Reputation: 1677
I have a dataframe with 3 columns. One of the columns (the second) contains a list of values per cell. Here dput sample data:
df <- structure(list(column1 = c("HEATER", "COOLER"), column2 = list(structure(list(
insidelist = structure(list(es = list("1"), en = list("00"), la = list(
"01")), .Names = c("es", "en", "la"))), .Names = "insidelist"),
structure(list(insidelist = structure(list(es = list("1"), en = list(
"01"), la = list("01")), .Names = c("es", "en", "la"))), .Names = "insidelist")),
column3 = c("88", "31")), .Names = c("column1", "column2", "column3"
), row.names = c(NA, -2L), class = "data.frame")
Giving this df:
column1 column2 column3
1 HEATER 1, 00, 01 88
2 COOLER 1, 01, 01 31
How to get that list of values from second column as columns of the original dataframe?
Desired output:
column1 column2 Column3 column4 column5
1 HEATER 1 00 01 88
2 COOLER 1 01 01 31
Upvotes: 1
Views: 97
Reputation: 1312
Don't get me wrong, I love tidy-way of doing things as much as everyone here, and many people are learning R programming walking by an easier path thanks to it, but I think sometimes when you have a hammer everything looks like a nail.
Tidyverse has a lot of virtues, but some drawbacks too, one of them that seems to mask/hide the basics of the R language. In this case the most powerful and "human readable" solution (imho) is to mix approaches in a readable way.
Let’s take a look. First we get rid of nested lists converting them to data frame:
df$column2 <- data.frame(matrix(unlist(df$column2), nrow=nrow(df), byrow=T))
> df
column1 column2.X1 column2.X2 column2.X3 column3
1 HEATER 1 00 01 88
2 COOLER 1 01 01 31
Then extract the inner data frame (column2) and put it side by side with original df:
df <- cbind(select(df,-column2), df$column2)

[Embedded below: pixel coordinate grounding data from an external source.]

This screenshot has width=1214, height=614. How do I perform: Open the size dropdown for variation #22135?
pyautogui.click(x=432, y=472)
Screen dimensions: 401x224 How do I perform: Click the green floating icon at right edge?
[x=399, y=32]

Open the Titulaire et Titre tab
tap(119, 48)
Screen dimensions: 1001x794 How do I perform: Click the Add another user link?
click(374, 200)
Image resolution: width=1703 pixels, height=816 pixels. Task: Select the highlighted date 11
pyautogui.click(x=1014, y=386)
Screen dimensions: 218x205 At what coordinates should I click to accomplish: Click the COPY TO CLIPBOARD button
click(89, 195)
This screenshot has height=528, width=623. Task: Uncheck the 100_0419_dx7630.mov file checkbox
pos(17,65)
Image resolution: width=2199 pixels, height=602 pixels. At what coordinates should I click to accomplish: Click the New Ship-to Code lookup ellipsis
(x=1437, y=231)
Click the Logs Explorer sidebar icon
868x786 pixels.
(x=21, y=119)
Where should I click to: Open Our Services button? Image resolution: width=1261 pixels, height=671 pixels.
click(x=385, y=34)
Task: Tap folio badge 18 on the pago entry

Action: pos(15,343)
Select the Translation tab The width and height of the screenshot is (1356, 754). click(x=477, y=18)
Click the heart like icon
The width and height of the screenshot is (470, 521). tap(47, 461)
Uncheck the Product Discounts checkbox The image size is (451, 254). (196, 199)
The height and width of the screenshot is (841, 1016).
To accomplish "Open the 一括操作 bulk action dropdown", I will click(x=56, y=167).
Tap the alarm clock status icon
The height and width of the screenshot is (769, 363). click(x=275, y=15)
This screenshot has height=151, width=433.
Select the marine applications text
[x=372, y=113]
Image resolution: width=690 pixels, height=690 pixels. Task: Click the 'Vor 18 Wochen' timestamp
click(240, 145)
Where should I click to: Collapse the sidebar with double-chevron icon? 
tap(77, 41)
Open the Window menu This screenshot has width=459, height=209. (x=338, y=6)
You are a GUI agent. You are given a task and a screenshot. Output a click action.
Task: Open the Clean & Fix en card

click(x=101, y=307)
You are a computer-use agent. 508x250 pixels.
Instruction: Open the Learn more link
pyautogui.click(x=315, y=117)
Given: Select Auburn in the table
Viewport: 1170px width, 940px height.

Selecting/Renaming columns is a trivial task. Here, an example after binding:
df <- cbind(df, df$column2) %>%
select(Column1=1, Column2=4, Column3=5, Column4=6, Column5=3)
This gives us the desired output:
> df
Column1 Column2 Column3 Column4 Column5
1 HEATER 1 00 01 88
2 COOLER 1 01 01 31
Plunging into tidy code sometimes ends in a not-so-tidy-solution. I know many people are learning R this way, but wise programmers should be wary of the dark places this can lead to if you rush to tidyverse for every problem not taking base R into account.
Upvotes: 1
Reputation: 887028
We can do
library(tidyverse)
df %>%
mutate(out = map(column2, ~ .x %>%
transpose %>%
unlist %>%
as.list %>%
as_tibble)) %>%
unnest %>%
select(-column2)
Upvotes: 1
Reputation: 5405
Here's my go - not as concise as akrun and AntoniosK, but maybe a little more readable:
df %>%
unnest(column2) %>%
mutate(lengths = map_int(column2, ~ length(unlist(.x))),
column2 = map_chr(column2, ~ glue::collapse(unlist(.x), sep = ',') )) %>%
separate(column2, sep = ',', into = paste('temp', seq(1,max(.$lengths)), sep = '_')) %>%
select(column1, starts_with('temp'), column3) %>%
setNames(paste0("column", 1:ncol(.)))
Just a note - it looks like the answers in comments run a bit faster, so if you're working with a large dataset - it may be wise to go with those.